Kathleen Sebelius is the nominee for Secretary of Health and Human Services in Obama's Cabinet. She has served as Kansas' governor since 2002 and before that was insurance commissioner and a state representative.
Topeka Gov. Kathleen Sebelius was confirmed as the nation’s chief health official Tuesday, but her legacy in Kansas may be felt in public schools and the environment.
Sebelius presided as the state’s chief executive during a contentious and historic struggle over school finance, which resulted in substantial funding increases to the classroom.
“She was instrumental in securing that a plan came out of the Legislature that was fair to all school districts and addressed the lawsuit,” said Kathy Cook, executive director of Kansas Families for Education. “Without her leadership, I don’t think we would have had that success.”
In 2005, the Kansas Supreme Court ruled the school finance system was unconstitutional because it shortchanged schools with higher concentrations of minorities.
After a legislative standoff with the court, a rare and bruising special session, and then a funding plan that directed increases for equity and at-risk students, the court blessed the finance system in 2006.
Others say Sebelius was more of a facilitator than leader in the school finance battle, but the fact is that since she became governor in 2003, school funding increased nearly 50 percent, from $2.125 billion in state aid to $3.131 billion.

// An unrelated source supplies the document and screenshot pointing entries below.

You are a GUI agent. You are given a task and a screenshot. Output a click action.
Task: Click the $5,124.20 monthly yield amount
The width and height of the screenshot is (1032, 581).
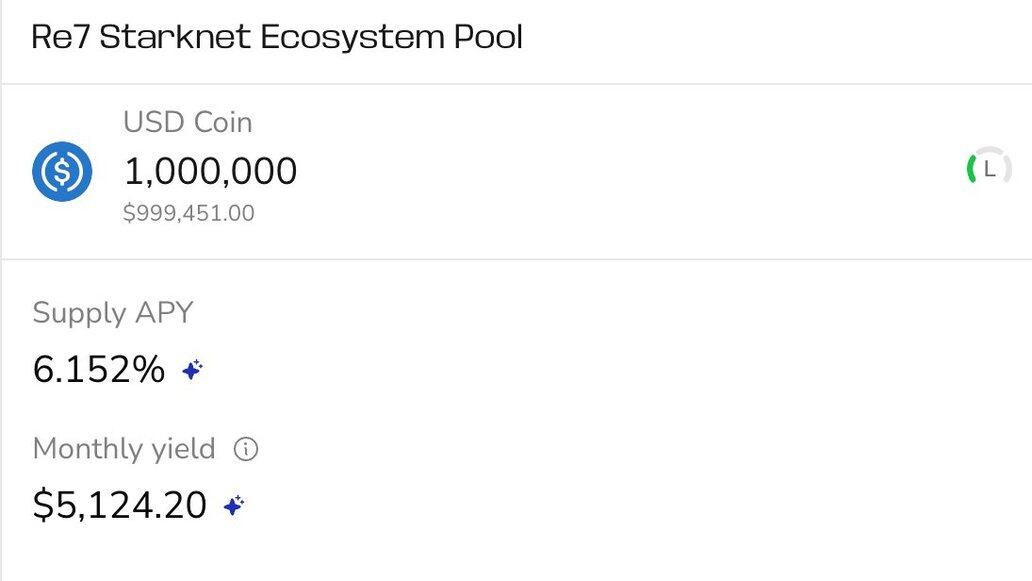tap(120, 505)
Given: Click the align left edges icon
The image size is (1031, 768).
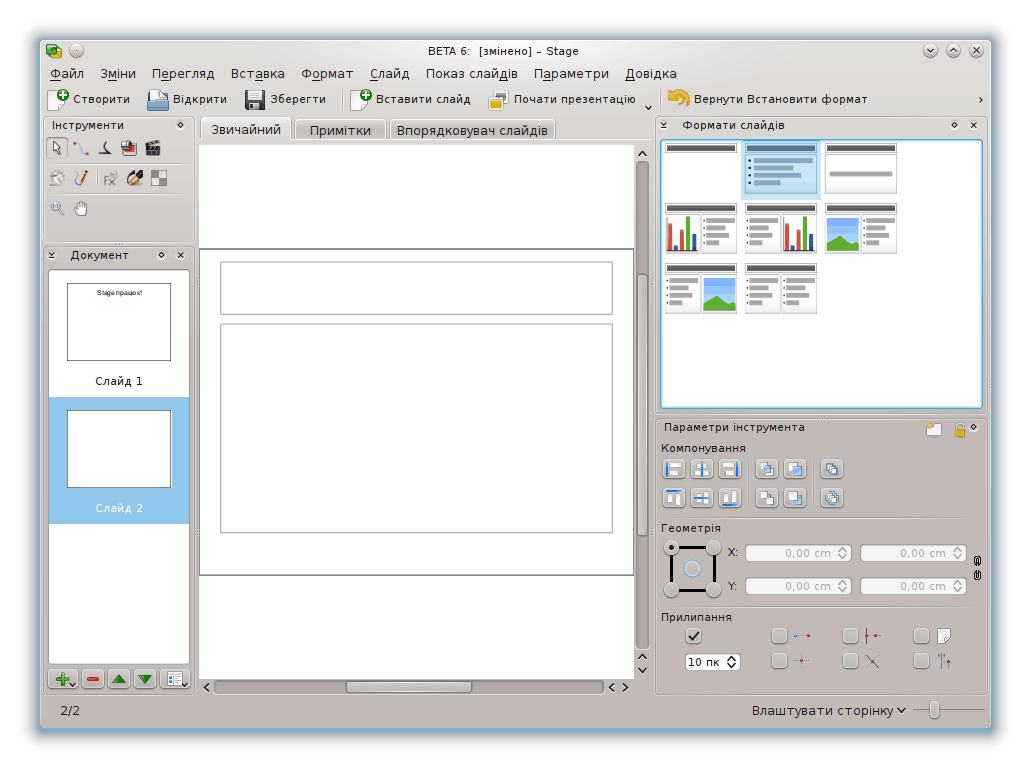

Bob Beatty, a political science professor at Washburn University, said the Kansas Supreme Court did the heavy lifting in the school finance lawsuit by hammering on the Legislature to get something done.
“With the court rulings, there was no need to invest too much political capital,” Beatty said.
Beatty said Sebelius’ leadership style was not to get too far ahead of public opinion because as a Democrat in a Republican state she was cognizant of her minority party status.
“She didn’t like to get too far out in front of issues because I think she thought it could actually hurt those issues,” he said. “She did not want to be seen as a Democrat. Her popularity was largely based on the perception that she was looking out for the whole state.”
But Beatty said Sebelius broke from that practice on the decision last year to oppose plans to build two 700-megawatt coal-burning power plants in southwest Kansas, citing the project’s carbon dioxide emissions.
“She decided to use her political capital for the environment. I’m not sure anyone saw that coming,” he said.
Ironically, those decisions on school finance and carbon dioxide continue to occupy much of the Legislature’s time. Because of the national recession and dwindling state revenues, lawmakers are fighting over how much to cut from schools.
And supporters of the coal-burning plants again are attempting to override a Sebelius veto of the project.